How do you solder track?

Discussion in 'Getting Started' started by EngineerKyle, Mar 14, 2006.

  1. EngineerKyle

    EngineerKyle Member

    Hi Gang,

    Well, soon I will make a 5'x10' addition to my HO layout. It's all in my head right now, of course.

    I'd like to improve on my trackwork. My ideas are;

    1.) put it all on one level plane.
    2.) check the span from rail to rail (parallel to the ties) with a line level, especially the turnouts.
    3.) energize each turnout with 6 feeder wires, one for each rail, coming into and out of it.
    4.) Solder some sections of track together*

    *Item 4 here is where I could use some advice. Is it best to solder just the straight aways? Just the curves? Maybe there is a formula for this that works? Other considerations?

    Thanks in advance for your feedback regarding this post

  2. eightyeightfan1

    eightyeightfan1 Now I'm AMP'd

    Some say solder the curves, some say solder the straights. I guess its a matter of personel preference.
    Just a hint. Don't solder all the track. Just connect a couple with unsoldered connectors. This will allow for expansion.(Experience is the best teacher....Boy did I learn).
  3. nachoman

    nachoman Guest

    I can bet you are going to get lots of responses on this post. In my opinion, solder the curves before bending the track (if using flextrack). It will make the curves much smoother. Some will say to leave a few unsoldered joints for expansion, but I have only run into a problem with rail expansion once. Straighhtaways don't need to be soldered at every joint.

  4. davidstrains

    davidstrains Active Member

    What Kevin said. You don't tell us where you are. Your climate and humidity control can be a factor. Heat and moisture can expand your track or table causing slight warping of the track. I know in my case I heat my basement with a wood stove and even in an enclosed area away from the heat I had major s-curving on my "soldered" straight sections of track The curve fared a bit better but I did gap the straights and the warping seems to have gone away.
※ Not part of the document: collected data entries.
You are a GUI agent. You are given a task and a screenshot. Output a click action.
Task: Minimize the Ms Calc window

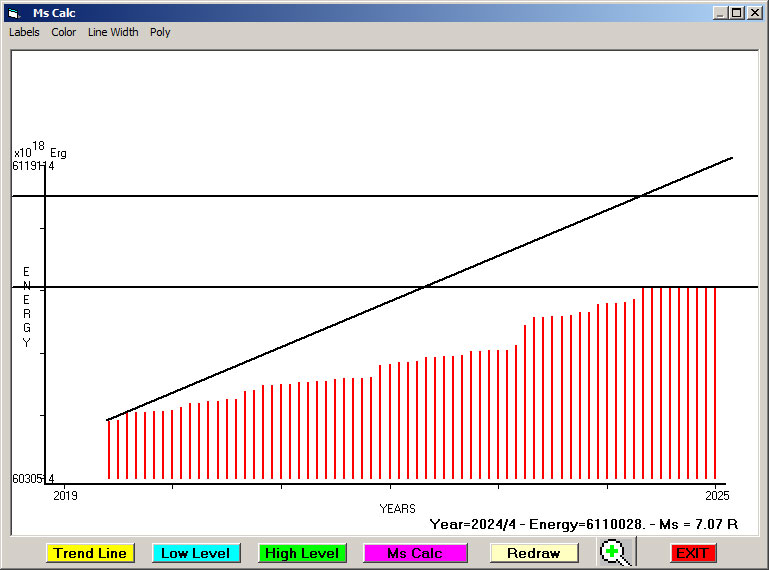point(720,13)
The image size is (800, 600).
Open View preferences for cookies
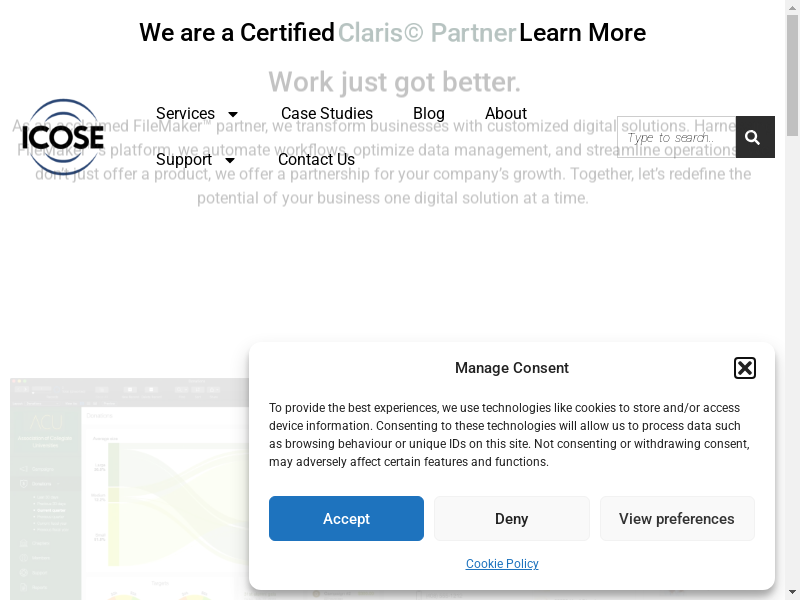tap(676, 519)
    You may find other threads here about humity effects on your tabletop. Expansion due to moisture can cause larger than acceptable gaps to appear at critical locations on the trackage, such as entry to your turnouts - which are normally not soldered to the track anyway, or at unsoldered track joints.
  5. EngineerKyle

    EngineerKyle Member

    SO far so good...

    David, I am in Michigan with a gas furnace and humidifier.